### EXERCISE DETAILS
Each line in the records that mentions the word "scrollbar" needs to be listed.

### SOURCE MATERIAL
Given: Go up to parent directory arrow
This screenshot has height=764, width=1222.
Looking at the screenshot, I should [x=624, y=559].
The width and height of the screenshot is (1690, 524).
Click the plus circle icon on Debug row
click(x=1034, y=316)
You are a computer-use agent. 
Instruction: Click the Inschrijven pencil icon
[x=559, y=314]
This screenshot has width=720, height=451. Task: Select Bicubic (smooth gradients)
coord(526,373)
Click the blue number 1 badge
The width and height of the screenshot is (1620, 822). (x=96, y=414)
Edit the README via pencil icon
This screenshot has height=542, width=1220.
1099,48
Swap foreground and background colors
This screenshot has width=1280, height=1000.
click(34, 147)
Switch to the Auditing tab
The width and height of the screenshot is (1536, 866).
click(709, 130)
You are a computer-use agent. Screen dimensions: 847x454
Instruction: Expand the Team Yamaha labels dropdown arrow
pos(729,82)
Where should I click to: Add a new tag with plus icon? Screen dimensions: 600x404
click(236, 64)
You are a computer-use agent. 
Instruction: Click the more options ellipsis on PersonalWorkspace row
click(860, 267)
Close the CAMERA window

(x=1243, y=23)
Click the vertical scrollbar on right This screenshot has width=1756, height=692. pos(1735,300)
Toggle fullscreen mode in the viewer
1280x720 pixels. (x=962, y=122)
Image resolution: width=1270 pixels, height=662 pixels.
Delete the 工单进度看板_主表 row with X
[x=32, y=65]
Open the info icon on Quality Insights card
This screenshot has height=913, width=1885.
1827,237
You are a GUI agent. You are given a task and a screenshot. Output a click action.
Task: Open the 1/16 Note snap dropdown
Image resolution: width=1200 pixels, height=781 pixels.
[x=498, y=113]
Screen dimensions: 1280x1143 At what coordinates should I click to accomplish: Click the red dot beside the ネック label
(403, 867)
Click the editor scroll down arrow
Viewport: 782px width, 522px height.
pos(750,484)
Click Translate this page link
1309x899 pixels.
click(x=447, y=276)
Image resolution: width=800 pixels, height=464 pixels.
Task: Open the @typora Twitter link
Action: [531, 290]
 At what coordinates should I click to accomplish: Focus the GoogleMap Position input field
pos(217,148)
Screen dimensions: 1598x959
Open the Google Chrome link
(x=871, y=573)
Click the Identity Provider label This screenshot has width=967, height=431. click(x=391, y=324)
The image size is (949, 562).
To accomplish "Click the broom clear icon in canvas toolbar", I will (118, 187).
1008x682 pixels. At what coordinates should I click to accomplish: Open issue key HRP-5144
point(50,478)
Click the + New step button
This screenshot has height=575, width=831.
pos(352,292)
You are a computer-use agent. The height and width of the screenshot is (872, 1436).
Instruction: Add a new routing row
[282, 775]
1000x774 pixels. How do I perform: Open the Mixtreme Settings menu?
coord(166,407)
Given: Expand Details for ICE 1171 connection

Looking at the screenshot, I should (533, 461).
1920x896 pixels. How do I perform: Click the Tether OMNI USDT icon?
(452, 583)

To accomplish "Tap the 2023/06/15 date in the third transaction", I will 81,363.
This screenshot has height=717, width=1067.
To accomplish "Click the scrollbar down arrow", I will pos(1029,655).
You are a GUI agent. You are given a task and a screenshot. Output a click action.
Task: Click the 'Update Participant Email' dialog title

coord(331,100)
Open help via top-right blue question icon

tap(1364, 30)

### SOLUTION TO THIS PROBLEM
Click the vertical scrollbar on right This screenshot has width=1756, height=692. pos(1735,300)
To accomplish "Click the scrollbar down arrow", I will pos(1029,655).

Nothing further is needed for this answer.